Realitasnya, narkoba sudah masuk dalam kehidupan pejabat, aparat penegak
hukum, dan figur publik yang seharusnya menjadi anutan.
Tak salah bila
sebagian masyarakat khawatir Jateng saat ini sedang menuju kondisi darurat
narkoba? Terlebih provinsi ini memiliki 2 bandara internasional yang punya
akses langsung dari dan ke Kuala Lumpur atau Singapura.
Sindikat
narkoba saat ini cenderung memilih bandara daerah untuk transit sebelum
narkoba mereka kirim ke Jakarta. Mengapa demikian? Kemelemahan pengamanan
dan keterbatasan peralatan kepabeanan menjadi pertimbangan bagi sindikat
narkoba untuk memilih bandara daerah.
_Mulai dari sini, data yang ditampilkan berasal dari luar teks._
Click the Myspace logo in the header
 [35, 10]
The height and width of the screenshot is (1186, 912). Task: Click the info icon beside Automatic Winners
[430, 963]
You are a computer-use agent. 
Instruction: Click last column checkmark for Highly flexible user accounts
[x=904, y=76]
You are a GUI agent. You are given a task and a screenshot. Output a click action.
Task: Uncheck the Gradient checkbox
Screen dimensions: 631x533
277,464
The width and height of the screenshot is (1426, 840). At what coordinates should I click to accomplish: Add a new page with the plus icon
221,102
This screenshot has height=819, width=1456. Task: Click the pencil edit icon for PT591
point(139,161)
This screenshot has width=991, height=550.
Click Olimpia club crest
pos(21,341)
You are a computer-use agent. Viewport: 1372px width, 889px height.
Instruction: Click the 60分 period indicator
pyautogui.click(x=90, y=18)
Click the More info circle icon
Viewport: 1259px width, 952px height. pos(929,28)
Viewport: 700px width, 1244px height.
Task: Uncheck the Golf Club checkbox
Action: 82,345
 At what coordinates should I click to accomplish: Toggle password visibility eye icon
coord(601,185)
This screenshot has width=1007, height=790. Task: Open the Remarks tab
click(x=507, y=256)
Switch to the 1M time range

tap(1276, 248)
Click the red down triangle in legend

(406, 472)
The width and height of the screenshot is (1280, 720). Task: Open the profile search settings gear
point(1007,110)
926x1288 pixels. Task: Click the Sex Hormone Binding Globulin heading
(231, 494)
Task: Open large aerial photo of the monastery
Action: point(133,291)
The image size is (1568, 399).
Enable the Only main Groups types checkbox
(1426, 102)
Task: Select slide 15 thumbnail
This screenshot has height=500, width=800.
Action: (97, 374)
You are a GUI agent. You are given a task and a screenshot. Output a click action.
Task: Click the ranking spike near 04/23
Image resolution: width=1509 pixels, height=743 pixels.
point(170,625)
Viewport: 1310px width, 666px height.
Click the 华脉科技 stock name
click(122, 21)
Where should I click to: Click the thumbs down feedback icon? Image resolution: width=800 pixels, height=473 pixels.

Terkait bandara internasional, mereka
mengarah Malaysia yang kini juga menjadi basis transit peredaran narkoba di
Asia.
Kita tentu
masih ingat penyelundupan sabu-sabu dan heroin, total sekitar 7 kg, yang
melibatkan kurir Rosmalinda dari Kuala Lumpur, dan terungkap di Bandara A
Yani Semarang. Seandainya barang itu lolos sampai ke Jakarta, berapa banyak
anak bangsa yang akan menjadi korban.
Semarang juga
memiliki Pelabuhan Tanjung Emas, yang melayani kapal dengan rute
antarpulau. Laut adalah jalur yang dirasa paling aman untuk menyelundupkan
narkoba dari luar negeri atau dilewatkan antarpulau.
Pada November
2012 BNN mengungkap upaya penyelundupan 1,4 juta butir ekstasi dari Shenzen
China melalui Pelabuhan Tanjung Priok Jakarta. Pada medio 2012, Direktorat
Narkoba Bareskrim Polri juga mengungkap penyelundupan sekitar 60 kg sabu
melalui Pelabuhan Ratu Jabar. Pada Juli 2011, penulis terlibat dalam
operasi pengungkapan penyelundupan 250 butir ekstasi dari Belanda melalui
Singapura, kemudian dilewatkan melalui jalur laut Batam dan Tanjung Priok.
Penulis hanya
mengingatkan betapa besar kesempatan menyelundupkan narkoba melalui Tanjung
Emas. Terlebih berkait keterbatasan jumlah personel aparat kita yang tidak
mungkin memantau secara maraton semua titik rawan penyelundupan. Keberadaan
Bandara Adi Sumarmo Solo dan A Yani Semarang serta Pelabuhan Tanjung Emas
Semarang tentu harus menjadi perhatian.
Kemenjamuran
tempat hiburan malam, seperti diskotek, pub, dan karaoke di kota-kota kecil
di Jateng, menjadi faktor tambahan peredaran narkoba. Kita bisa melihat
dari keterungkapan jaringan peredaran sabu di Baturraden oleh BNN pada
September 2012. Jaringan ini menjadikan sejumlah tempat hiburan di
Purwokerto sebagai basis pemasaran sabu dan ekstasi.
Sinergi Proaktif
Faktor lain
yang menyebabkan Jateng berisiko berstatus darurat narkoba adalah
keberadaan sejumlah bandar narkoba kelas kakap di lembaga pemasyarakatan
(LP), semisal di Nusakambangan Cilacap dan Kedungpane Semarang. Tanpa
bermaksud menyalahkan aparat Dirjen Pemasyarakatan, dalam kenyataannya
bandar narkoba di LP besar di provinsi ini masih bebas mengendalikan
peredaran narkoba di luar LP melalui ponsel atau fasilitas mobile banking (m-banking).
Penangkapan
Iptu Hendro dari Polda Jateng menjadi bukti betapa bandar narkoba di dalam
LP belum jera. Napi kasus narkoba masih leluasa menjalankan operasinya
dengan melibatkan kurir (peluncur) di luar LP. Razia rutin supaya ponsel
tidak beredar bebas di LP perlu terus dilakukan.
Demikian halnya
dengan LP Nusakambangan, para bandar masih bisa menjalankan bisnis haram
mereka. Bahkan baru-baru ini Mahkamah Agung (MA) dalam putusan kasasi
memvonis mati bandar narkoba Syafrudin alias Kapten (SM, 02/03/13).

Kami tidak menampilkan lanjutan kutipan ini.